STUDY MATERIAL Start Marker
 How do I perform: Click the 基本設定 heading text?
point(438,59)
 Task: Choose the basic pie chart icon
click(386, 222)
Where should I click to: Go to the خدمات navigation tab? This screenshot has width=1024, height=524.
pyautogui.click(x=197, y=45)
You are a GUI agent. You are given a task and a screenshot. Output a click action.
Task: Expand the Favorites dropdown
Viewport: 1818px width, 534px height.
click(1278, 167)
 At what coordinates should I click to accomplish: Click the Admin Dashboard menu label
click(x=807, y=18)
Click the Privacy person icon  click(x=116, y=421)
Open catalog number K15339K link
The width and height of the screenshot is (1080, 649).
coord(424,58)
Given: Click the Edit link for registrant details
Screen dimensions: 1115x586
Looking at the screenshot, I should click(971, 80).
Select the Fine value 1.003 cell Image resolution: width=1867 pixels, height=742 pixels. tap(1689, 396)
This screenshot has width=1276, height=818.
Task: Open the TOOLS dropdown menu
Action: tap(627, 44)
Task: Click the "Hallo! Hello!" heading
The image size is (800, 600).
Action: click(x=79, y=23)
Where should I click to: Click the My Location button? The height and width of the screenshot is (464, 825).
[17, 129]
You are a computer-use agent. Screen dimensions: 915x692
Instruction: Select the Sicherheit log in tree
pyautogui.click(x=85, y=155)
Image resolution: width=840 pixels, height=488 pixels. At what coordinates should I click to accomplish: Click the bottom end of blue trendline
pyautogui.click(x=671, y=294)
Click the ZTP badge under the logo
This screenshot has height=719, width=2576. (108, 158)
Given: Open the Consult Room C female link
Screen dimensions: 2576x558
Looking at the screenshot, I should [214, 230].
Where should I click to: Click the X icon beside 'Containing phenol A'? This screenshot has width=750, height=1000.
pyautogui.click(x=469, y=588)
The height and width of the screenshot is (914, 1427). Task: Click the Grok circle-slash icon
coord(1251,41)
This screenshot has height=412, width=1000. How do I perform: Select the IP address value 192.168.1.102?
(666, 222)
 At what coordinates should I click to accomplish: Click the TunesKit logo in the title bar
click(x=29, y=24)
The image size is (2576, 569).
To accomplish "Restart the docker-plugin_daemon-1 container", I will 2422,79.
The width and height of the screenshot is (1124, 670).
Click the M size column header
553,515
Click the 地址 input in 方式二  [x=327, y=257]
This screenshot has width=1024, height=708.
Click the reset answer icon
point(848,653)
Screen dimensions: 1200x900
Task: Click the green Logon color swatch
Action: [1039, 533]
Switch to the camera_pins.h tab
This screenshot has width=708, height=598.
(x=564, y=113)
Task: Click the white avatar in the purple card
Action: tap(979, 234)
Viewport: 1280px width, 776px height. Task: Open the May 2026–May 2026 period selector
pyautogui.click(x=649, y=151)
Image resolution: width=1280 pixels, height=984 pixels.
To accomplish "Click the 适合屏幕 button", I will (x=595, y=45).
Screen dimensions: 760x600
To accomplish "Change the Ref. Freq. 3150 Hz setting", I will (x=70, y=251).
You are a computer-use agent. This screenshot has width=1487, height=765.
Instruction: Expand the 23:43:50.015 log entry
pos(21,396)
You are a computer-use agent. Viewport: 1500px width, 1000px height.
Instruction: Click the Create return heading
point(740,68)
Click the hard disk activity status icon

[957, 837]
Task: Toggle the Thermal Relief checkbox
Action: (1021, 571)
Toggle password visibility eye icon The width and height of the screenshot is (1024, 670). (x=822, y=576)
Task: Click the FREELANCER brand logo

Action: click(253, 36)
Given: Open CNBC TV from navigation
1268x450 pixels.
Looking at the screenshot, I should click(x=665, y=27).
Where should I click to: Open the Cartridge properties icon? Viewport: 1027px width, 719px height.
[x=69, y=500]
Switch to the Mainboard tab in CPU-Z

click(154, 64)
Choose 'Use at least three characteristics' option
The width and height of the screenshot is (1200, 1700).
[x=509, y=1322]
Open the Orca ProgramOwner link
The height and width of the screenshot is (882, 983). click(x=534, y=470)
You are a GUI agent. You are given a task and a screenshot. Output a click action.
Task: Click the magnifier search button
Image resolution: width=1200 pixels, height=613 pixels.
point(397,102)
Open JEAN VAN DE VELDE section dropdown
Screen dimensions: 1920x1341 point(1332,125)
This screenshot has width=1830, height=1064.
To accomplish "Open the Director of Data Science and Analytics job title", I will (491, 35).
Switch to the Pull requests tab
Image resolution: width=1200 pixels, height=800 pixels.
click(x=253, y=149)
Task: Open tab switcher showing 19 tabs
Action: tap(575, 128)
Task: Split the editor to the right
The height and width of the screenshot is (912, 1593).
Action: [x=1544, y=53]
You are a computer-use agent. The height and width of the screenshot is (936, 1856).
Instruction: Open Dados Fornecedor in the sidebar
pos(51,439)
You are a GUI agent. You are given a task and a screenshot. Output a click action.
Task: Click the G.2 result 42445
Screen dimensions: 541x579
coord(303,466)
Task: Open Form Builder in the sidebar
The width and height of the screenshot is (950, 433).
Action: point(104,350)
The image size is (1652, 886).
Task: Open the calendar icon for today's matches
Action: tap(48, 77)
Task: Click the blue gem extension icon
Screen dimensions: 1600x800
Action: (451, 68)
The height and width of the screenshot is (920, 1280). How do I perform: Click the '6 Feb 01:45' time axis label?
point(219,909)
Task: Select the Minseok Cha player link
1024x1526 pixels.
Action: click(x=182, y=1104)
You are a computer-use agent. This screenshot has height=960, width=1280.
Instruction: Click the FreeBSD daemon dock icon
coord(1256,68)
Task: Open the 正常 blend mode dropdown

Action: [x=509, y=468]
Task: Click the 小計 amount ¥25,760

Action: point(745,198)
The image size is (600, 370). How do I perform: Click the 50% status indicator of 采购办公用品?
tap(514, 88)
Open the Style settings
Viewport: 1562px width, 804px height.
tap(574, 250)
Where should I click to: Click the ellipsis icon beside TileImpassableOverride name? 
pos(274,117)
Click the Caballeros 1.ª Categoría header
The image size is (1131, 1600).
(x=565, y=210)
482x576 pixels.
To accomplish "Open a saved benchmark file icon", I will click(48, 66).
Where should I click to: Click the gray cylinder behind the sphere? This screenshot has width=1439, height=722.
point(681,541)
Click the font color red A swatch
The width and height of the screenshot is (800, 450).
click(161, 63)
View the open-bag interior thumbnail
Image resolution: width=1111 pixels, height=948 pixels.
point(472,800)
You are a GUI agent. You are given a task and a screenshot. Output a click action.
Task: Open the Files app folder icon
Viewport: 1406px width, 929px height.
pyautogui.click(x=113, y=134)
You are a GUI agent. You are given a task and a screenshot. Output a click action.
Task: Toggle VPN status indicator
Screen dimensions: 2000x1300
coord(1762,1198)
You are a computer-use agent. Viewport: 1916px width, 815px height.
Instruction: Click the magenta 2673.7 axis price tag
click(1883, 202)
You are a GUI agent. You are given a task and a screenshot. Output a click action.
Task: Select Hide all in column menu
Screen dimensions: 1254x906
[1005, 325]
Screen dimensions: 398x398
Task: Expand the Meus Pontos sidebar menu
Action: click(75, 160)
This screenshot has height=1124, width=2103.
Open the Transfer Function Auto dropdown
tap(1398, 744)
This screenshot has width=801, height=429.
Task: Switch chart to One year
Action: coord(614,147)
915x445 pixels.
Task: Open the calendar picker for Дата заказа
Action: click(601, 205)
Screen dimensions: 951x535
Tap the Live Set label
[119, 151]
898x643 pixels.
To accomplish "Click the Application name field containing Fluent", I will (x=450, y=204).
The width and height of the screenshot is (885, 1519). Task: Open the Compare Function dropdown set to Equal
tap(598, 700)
STUDY MATERIAL End Marker
**WHAT THE TASK REQUIRES**
Make a word-for-word transcription of the listing above.

**ANSWER TO THIS EXERCISE**
 How do I perform: Click the 基本設定 heading text?
point(438,59)
 Task: Choose the basic pie chart icon
click(386, 222)
Where should I click to: Go to the خدمات navigation tab? This screenshot has width=1024, height=524.
pyautogui.click(x=197, y=45)
You are a GUI agent. You are given a task and a screenshot. Output a click action.
Task: Expand the Favorites dropdown
Viewport: 1818px width, 534px height.
click(1278, 167)
 At what coordinates should I click to accomplish: Click the Admin Dashboard menu label
click(x=807, y=18)
Click the Privacy person icon  click(x=116, y=421)
Open catalog number K15339K link
The width and height of the screenshot is (1080, 649).
coord(424,58)
Given: Click the Edit link for registrant details
Screen dimensions: 1115x586
Looking at the screenshot, I should click(971, 80).
Select the Fine value 1.003 cell Image resolution: width=1867 pixels, height=742 pixels. tap(1689, 396)
This screenshot has width=1276, height=818.
Task: Open the TOOLS dropdown menu
Action: tap(627, 44)
Task: Click the "Hallo! Hello!" heading
The image size is (800, 600).
Action: click(x=79, y=23)
Where should I click to: Click the My Location button? The height and width of the screenshot is (464, 825).
[17, 129]
You are a computer-use agent. Screen dimensions: 915x692
Instruction: Select the Sicherheit log in tree
pyautogui.click(x=85, y=155)
Image resolution: width=840 pixels, height=488 pixels. At what coordinates should I click to accomplish: Click the bottom end of blue trendline
pyautogui.click(x=671, y=294)
Click the ZTP badge under the logo
This screenshot has height=719, width=2576. (108, 158)
Given: Open the Consult Room C female link
Screen dimensions: 2576x558
Looking at the screenshot, I should [214, 230].
Where should I click to: Click the X icon beside 'Containing phenol A'? This screenshot has width=750, height=1000.
pyautogui.click(x=469, y=588)
The height and width of the screenshot is (914, 1427). Task: Click the Grok circle-slash icon
coord(1251,41)
This screenshot has height=412, width=1000. How do I perform: Select the IP address value 192.168.1.102?
(666, 222)
 At what coordinates should I click to accomplish: Click the TunesKit logo in the title bar
click(x=29, y=24)
The image size is (2576, 569).
To accomplish "Restart the docker-plugin_daemon-1 container", I will 2422,79.
The width and height of the screenshot is (1124, 670).
Click the M size column header
553,515
Click the 地址 input in 方式二  [x=327, y=257]
This screenshot has width=1024, height=708.
Click the reset answer icon
point(848,653)
Screen dimensions: 1200x900
Task: Click the green Logon color swatch
Action: [1039, 533]
Switch to the camera_pins.h tab
This screenshot has width=708, height=598.
(x=564, y=113)
Task: Click the white avatar in the purple card
Action: tap(979, 234)
Viewport: 1280px width, 776px height. Task: Open the May 2026–May 2026 period selector
pyautogui.click(x=649, y=151)
Image resolution: width=1280 pixels, height=984 pixels.
To accomplish "Click the 适合屏幕 button", I will (x=595, y=45).
Screen dimensions: 760x600
To accomplish "Change the Ref. Freq. 3150 Hz setting", I will (x=70, y=251).
You are a computer-use agent. This screenshot has width=1487, height=765.
Instruction: Expand the 23:43:50.015 log entry
pos(21,396)
You are a computer-use agent. Viewport: 1500px width, 1000px height.
Instruction: Click the Create return heading
point(740,68)
Click the hard disk activity status icon

[957, 837]
Task: Toggle the Thermal Relief checkbox
Action: (1021, 571)
Toggle password visibility eye icon The width and height of the screenshot is (1024, 670). (x=822, y=576)
Task: Click the FREELANCER brand logo

Action: click(253, 36)
Given: Open CNBC TV from navigation
1268x450 pixels.
Looking at the screenshot, I should click(x=665, y=27).
Where should I click to: Open the Cartridge properties icon? Viewport: 1027px width, 719px height.
[x=69, y=500]
Switch to the Mainboard tab in CPU-Z

click(154, 64)
Choose 'Use at least three characteristics' option
The width and height of the screenshot is (1200, 1700).
[x=509, y=1322]
Open the Orca ProgramOwner link
The height and width of the screenshot is (882, 983). click(x=534, y=470)
You are a GUI agent. You are given a task and a screenshot. Output a click action.
Task: Click the magnifier search button
Image resolution: width=1200 pixels, height=613 pixels.
point(397,102)
Open JEAN VAN DE VELDE section dropdown
Screen dimensions: 1920x1341 point(1332,125)
This screenshot has width=1830, height=1064.
To accomplish "Open the Director of Data Science and Analytics job title", I will (491, 35).
Switch to the Pull requests tab
Image resolution: width=1200 pixels, height=800 pixels.
click(x=253, y=149)
Task: Open tab switcher showing 19 tabs
Action: tap(575, 128)
Task: Split the editor to the right
The height and width of the screenshot is (912, 1593).
Action: [x=1544, y=53]
You are a computer-use agent. The height and width of the screenshot is (936, 1856).
Instruction: Open Dados Fornecedor in the sidebar
pos(51,439)
You are a GUI agent. You are given a task and a screenshot. Output a click action.
Task: Click the G.2 result 42445
Screen dimensions: 541x579
coord(303,466)
Task: Open Form Builder in the sidebar
The width and height of the screenshot is (950, 433).
Action: point(104,350)
The image size is (1652, 886).
Task: Open the calendar icon for today's matches
Action: tap(48, 77)
Task: Click the blue gem extension icon
Screen dimensions: 1600x800
Action: (451, 68)
The height and width of the screenshot is (920, 1280). How do I perform: Click the '6 Feb 01:45' time axis label?
point(219,909)
Task: Select the Minseok Cha player link
1024x1526 pixels.
Action: click(x=182, y=1104)
You are a computer-use agent. This screenshot has height=960, width=1280.
Instruction: Click the FreeBSD daemon dock icon
coord(1256,68)
Task: Open the 正常 blend mode dropdown

Action: [x=509, y=468]
Task: Click the 小計 amount ¥25,760

Action: point(745,198)
The image size is (600, 370). How do I perform: Click the 50% status indicator of 采购办公用品?
tap(514, 88)
Open the Style settings
Viewport: 1562px width, 804px height.
tap(574, 250)
Where should I click to: Click the ellipsis icon beside TileImpassableOverride name? 
pos(274,117)
Click the Caballeros 1.ª Categoría header
The image size is (1131, 1600).
(x=565, y=210)
482x576 pixels.
To accomplish "Open a saved benchmark file icon", I will click(48, 66).
Where should I click to: Click the gray cylinder behind the sphere? This screenshot has width=1439, height=722.
point(681,541)
Click the font color red A swatch
The width and height of the screenshot is (800, 450).
click(161, 63)
View the open-bag interior thumbnail
Image resolution: width=1111 pixels, height=948 pixels.
point(472,800)
You are a GUI agent. You are given a task and a screenshot. Output a click action.
Task: Open the Files app folder icon
Viewport: 1406px width, 929px height.
pyautogui.click(x=113, y=134)
You are a GUI agent. You are given a task and a screenshot. Output a click action.
Task: Toggle VPN status indicator
Screen dimensions: 2000x1300
coord(1762,1198)
You are a computer-use agent. Viewport: 1916px width, 815px height.
Instruction: Click the magenta 2673.7 axis price tag
click(1883, 202)
You are a GUI agent. You are given a task and a screenshot. Output a click action.
Task: Select Hide all in column menu
Screen dimensions: 1254x906
[1005, 325]
Screen dimensions: 398x398
Task: Expand the Meus Pontos sidebar menu
Action: click(75, 160)
This screenshot has height=1124, width=2103.
Open the Transfer Function Auto dropdown
tap(1398, 744)
This screenshot has width=801, height=429.
Task: Switch chart to One year
Action: coord(614,147)
915x445 pixels.
Task: Open the calendar picker for Дата заказа
Action: click(601, 205)
Screen dimensions: 951x535
Tap the Live Set label
[119, 151]
898x643 pixels.
To accomplish "Click the Application name field containing Fluent", I will (x=450, y=204).
The width and height of the screenshot is (885, 1519). Task: Open the Compare Function dropdown set to Equal
tap(598, 700)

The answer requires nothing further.